Cohen explained that she originally thought the book was a first edition book, because of the copyright year, which would have made it more valuable. 

But at the library, she then learned that the copyright year was the same for all printings of a book, regardless of whether a book is first edition. Gloss told her the book was worth about $5.

A disappointing appraisal didn’t dampen Cohen’s enthusiasm. “I love Nancy Drew,” she explained.

Middleboro teacher Leslie Sorrento brought a bag of old books to the library.

“These books have writing in them and I know it’s my grandfather’s writing,” she said. “There’s something about someone’s handwriting from long ago. It’s a connection to the past.”

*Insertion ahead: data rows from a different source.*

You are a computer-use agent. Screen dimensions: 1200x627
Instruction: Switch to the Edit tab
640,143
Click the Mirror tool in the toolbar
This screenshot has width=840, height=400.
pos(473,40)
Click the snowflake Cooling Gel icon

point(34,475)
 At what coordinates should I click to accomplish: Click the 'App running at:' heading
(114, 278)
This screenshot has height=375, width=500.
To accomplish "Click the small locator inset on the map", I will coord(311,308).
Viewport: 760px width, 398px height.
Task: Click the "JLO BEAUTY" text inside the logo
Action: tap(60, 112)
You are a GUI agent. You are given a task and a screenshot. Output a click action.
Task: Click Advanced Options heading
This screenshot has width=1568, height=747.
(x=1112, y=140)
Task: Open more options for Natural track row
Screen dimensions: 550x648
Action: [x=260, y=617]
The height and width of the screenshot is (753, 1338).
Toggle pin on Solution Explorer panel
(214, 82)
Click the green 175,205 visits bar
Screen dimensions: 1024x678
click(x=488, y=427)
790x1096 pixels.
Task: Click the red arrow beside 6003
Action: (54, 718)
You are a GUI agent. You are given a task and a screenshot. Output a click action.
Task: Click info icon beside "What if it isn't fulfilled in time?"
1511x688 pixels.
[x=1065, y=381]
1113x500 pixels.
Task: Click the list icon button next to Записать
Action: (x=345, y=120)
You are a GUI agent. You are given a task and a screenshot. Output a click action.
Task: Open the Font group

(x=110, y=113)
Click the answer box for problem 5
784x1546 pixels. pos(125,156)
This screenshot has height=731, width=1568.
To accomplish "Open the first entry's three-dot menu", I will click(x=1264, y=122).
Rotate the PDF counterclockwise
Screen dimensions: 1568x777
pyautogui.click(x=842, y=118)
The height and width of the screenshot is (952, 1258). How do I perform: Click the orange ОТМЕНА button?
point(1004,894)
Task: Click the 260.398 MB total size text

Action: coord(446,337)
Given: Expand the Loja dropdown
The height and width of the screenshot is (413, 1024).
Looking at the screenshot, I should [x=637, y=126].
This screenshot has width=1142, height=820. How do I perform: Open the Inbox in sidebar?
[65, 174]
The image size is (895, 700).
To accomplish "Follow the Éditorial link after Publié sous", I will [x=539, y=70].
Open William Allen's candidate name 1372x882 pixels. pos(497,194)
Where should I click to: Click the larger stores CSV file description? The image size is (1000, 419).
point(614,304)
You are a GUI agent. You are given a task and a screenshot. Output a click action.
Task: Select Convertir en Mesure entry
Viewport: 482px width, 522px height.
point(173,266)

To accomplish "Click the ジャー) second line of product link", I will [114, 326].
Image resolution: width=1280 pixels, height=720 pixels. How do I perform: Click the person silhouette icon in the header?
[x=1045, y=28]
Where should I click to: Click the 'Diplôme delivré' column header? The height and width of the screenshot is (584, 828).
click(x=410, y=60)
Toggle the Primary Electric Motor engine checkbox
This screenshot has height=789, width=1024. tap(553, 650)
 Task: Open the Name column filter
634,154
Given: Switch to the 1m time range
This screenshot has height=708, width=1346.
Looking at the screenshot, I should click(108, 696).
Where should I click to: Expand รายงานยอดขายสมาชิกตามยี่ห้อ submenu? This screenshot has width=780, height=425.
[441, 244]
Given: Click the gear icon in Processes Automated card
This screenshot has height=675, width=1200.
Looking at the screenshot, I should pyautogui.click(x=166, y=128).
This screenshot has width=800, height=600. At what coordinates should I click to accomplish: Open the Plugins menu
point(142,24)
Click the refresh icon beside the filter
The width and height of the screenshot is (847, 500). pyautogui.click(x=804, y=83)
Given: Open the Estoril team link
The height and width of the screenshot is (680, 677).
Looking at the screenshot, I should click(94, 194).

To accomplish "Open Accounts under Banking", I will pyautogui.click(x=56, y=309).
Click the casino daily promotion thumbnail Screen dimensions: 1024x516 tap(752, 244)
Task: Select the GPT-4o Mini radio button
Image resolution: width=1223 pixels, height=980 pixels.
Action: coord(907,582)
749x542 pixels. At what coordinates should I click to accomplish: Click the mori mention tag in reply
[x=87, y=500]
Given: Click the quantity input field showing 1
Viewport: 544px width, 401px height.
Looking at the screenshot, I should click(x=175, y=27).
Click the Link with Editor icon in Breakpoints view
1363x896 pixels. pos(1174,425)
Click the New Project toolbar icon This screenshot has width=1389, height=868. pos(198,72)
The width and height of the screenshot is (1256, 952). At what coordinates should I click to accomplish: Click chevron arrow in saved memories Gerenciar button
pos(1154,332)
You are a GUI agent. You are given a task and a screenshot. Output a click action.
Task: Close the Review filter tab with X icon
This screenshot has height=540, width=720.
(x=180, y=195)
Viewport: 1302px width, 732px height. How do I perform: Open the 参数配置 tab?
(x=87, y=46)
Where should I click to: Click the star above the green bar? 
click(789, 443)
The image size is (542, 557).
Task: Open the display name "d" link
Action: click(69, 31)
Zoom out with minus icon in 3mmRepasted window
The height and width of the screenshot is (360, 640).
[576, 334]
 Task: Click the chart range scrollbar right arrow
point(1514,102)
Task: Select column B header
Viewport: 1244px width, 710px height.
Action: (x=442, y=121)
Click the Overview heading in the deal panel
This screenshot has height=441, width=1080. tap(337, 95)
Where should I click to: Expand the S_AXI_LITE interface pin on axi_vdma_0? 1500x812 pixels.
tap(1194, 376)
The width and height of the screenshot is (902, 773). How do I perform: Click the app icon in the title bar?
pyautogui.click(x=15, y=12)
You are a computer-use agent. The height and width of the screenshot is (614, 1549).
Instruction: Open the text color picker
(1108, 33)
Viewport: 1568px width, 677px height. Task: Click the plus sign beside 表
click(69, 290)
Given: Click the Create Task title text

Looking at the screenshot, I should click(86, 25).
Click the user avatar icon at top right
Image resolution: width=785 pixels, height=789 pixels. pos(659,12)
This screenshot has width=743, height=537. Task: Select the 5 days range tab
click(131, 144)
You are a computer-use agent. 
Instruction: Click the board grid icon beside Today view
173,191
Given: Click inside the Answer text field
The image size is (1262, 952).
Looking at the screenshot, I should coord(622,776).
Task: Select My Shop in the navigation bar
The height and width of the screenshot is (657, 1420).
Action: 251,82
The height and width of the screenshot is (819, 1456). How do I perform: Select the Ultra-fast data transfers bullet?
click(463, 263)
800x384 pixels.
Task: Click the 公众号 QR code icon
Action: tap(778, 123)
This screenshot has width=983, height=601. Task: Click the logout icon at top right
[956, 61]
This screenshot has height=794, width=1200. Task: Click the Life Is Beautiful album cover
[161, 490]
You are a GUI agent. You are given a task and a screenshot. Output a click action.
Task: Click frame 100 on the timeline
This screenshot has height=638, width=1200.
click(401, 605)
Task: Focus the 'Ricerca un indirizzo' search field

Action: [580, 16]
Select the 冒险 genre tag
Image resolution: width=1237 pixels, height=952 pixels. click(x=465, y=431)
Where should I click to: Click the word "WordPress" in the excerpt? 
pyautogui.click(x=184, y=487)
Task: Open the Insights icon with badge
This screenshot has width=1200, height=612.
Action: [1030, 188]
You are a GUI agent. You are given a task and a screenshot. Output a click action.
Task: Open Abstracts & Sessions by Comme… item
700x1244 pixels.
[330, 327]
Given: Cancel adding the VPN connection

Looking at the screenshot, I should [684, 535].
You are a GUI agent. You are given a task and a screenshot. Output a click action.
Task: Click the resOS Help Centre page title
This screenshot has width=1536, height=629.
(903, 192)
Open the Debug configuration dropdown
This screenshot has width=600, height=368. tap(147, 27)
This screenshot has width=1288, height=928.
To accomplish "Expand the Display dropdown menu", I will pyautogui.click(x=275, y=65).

Earlier in his talk, Gloss explained that the financial value of books is often worth less than their sentimental value. After looking at Sorrento’s books, he explained that “if they were sold in a library book sale for about fifty cents, that would be about right.”

But Sorrento wasn’t disappointed. “It would have been wonderful to find something that was highly valuable, but it’s also wonderful to know I don’t have to keep worrying about this,” she said. Plus, she thought that one of the books was “funny and maybe disturbing” because of its outdated ideas about women. 

Sorrento’s feelings weren’t unusual, Gloss said. “Sometimes people have books for years and years thinking that ‘maybe this is valuable,'’’ he said. “They bring it in, I tell them it isn’t, and they go: ‘great! We don’t have to worry about it,’” he explained.

Asked if any of the books he had seen that night were particularly valuable, Gloss explained that “there wasn’t anything that stood out. But that’s not unusual. People just want to know.”

In response to an audience question, he said that although many books have monetary value, the most valuable book for him personally was his copy of “The Night Before Christmas,” which he would read to his children every Christmas Eve. That book was “priceless” to him, he said.

But Gloss still has his eye out for rare and valuable finds. He said that anyone with a question about the value of one of their books could call his store or send him a picture of the book. “If they email pictures of the bookshelves, and I can read things, I can tell if it is worth bringing in,” he said.

“Every once in a while there are things that show up that are quite valuable,” he added.